The 60-second reply timeout forced design changes
CPI cannot wait more than 60 seconds for a synchronous response. This became a problem when fetching large batches from the PIM or when SAP’s pricing service was under load. We couldn’t just wait—we had to redesign. We broke processing into smaller batches, implemented explicit retry logic in Groovy scripts instead of relying on long blocking calls, and used message properties to track state across retries.
When Coveo returned Retry-After headers, we built custom wait-and-retry logic that respected the timeout constraint. The system is now asynchronous by necessity, which actually made it more resilient.
External parameters eliminated configuration headaches
Hardcoding API keys, batch sizes, and feature flags directly in the iFlow is unmaintainable. We externalized everything—endpoints, throttling values, debugging toggles—so the same artifact could deploy across dev, QA, and production without modification.
We can also tune batch sizes per environment based on observed performance. This pattern is essential for any real-world CPI project.
Debugging required intentional instrumentation
CPI’s native debugging tools are limited. We built structured logging into every Groovy script, attached intermediate payloads to message logs (when a debug flag is enabled), and logged retry attempts with response codes.
When something breaks in production, we can pull the message log, see exactly which batch failed, and replay just that batch with full visibility. Without this instrumentation, we’d be flying blind.
Why This Pattern Works
This architecture works because it acknowledges reality. Product data is distributed. APIs have limits. Systems fail. Catalogs are huge. Instead of pretending these constraints don’t exist, we designed around them.
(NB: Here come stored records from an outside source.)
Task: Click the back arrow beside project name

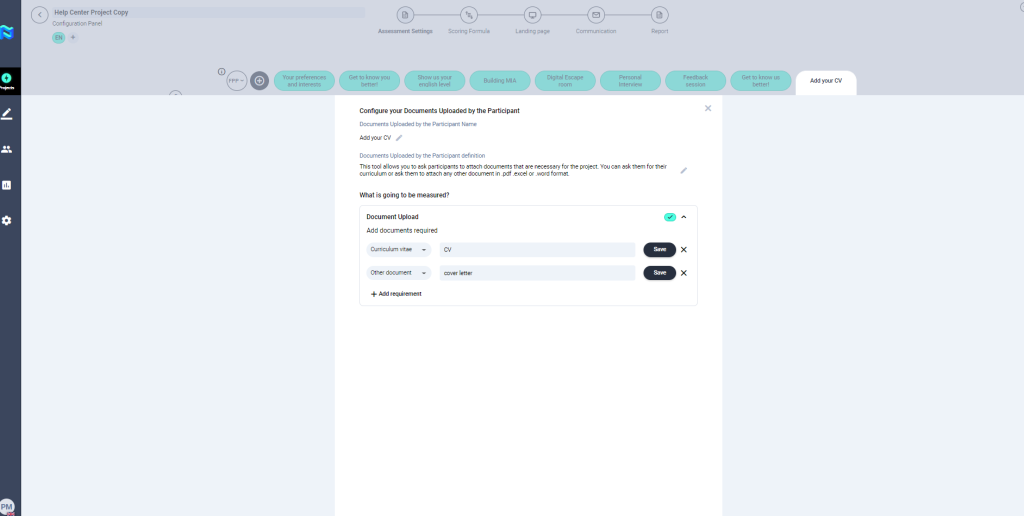Action: tap(40, 15)
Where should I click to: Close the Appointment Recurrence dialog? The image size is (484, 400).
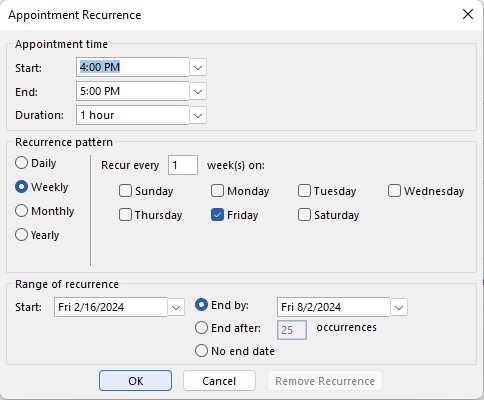tap(468, 14)
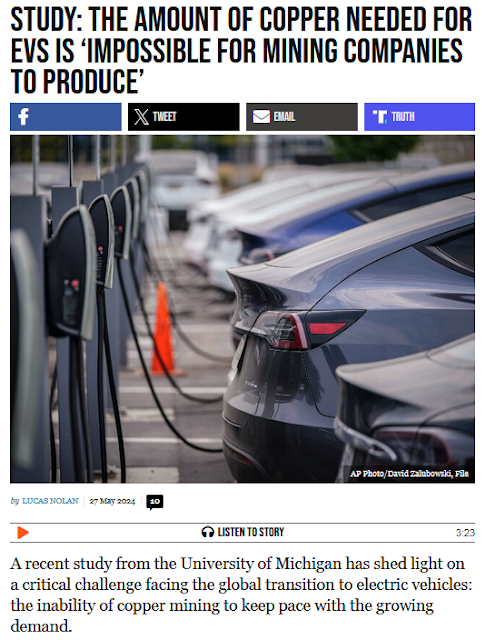Click the 3:23 audio duration label
485x640 pixels.
tap(465, 533)
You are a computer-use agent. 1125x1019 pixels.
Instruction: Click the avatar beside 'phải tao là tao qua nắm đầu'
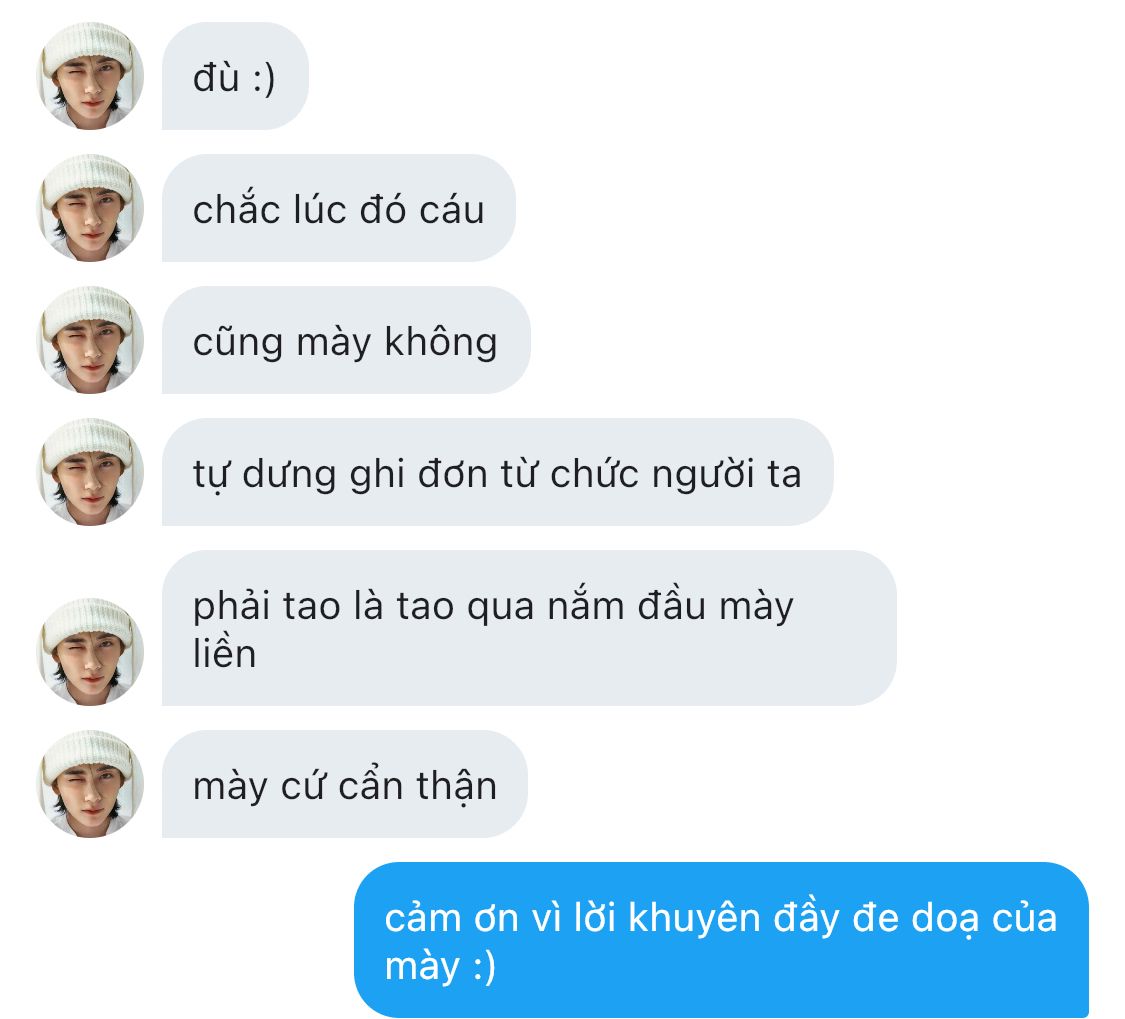(x=90, y=652)
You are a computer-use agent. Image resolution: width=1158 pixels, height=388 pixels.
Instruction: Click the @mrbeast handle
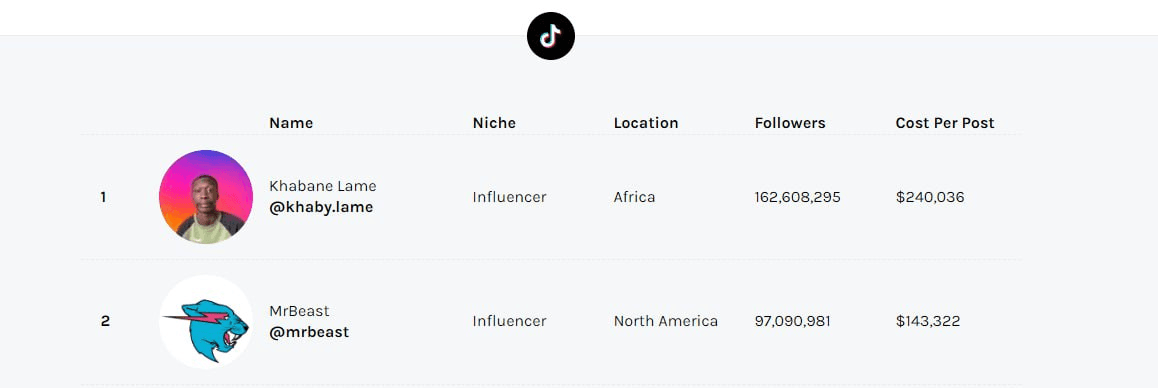[x=309, y=333]
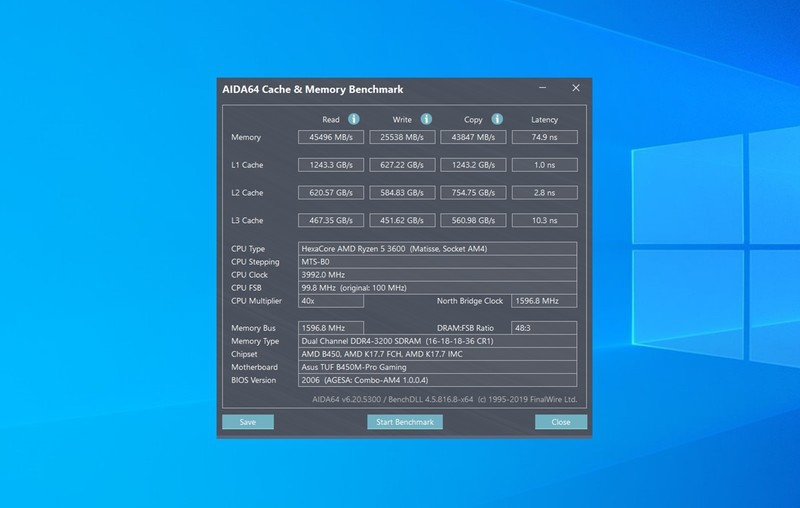
Task: Click the DRAM:FSB Ratio value 48:3
Action: pos(544,327)
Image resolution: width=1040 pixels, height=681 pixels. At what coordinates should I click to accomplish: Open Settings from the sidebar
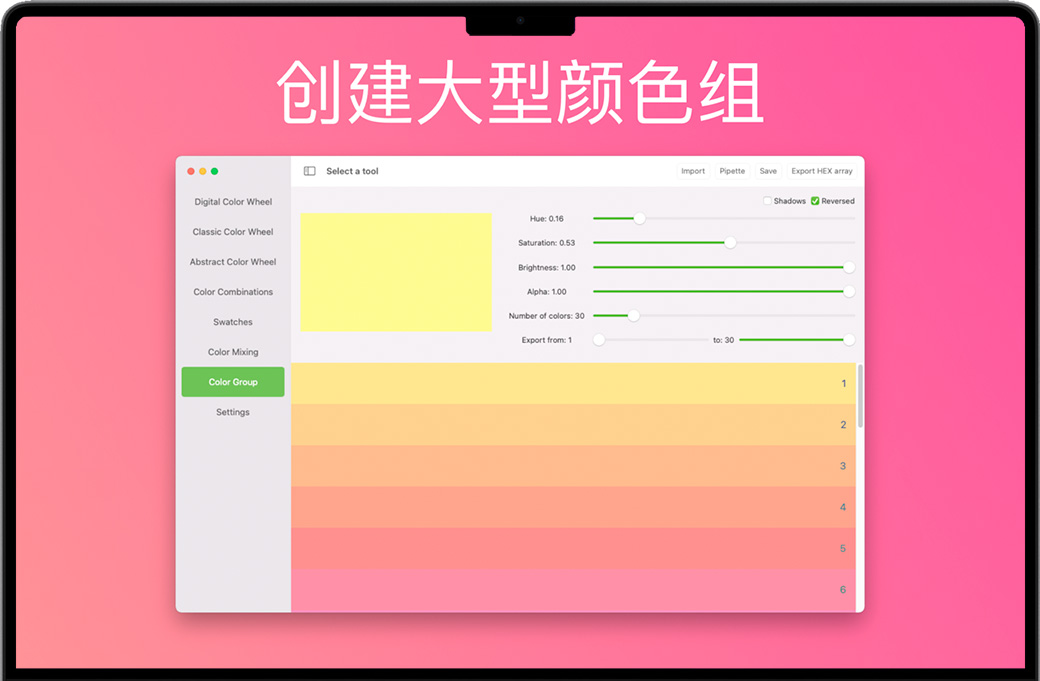click(233, 412)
We decouple discovery from enrichment so one slow API doesn’t block everything. We batch aggressively to stay within memory and timeout limits. We use streams to guarantee index consistency. We split update strategies by change frequency so we’re not constantly reprocessing static data. And we instrument heavily so we can see what’s happening and fix it fast.
The result is a system that scales to hundreds of thousands of products, keeps search results fresh, and stays resilient when things go wrong. If you’re building commerce search on SAP BTP or orchestrating data across PIM, ERP, and search platforms, this pattern gives you a proven foundation to start from.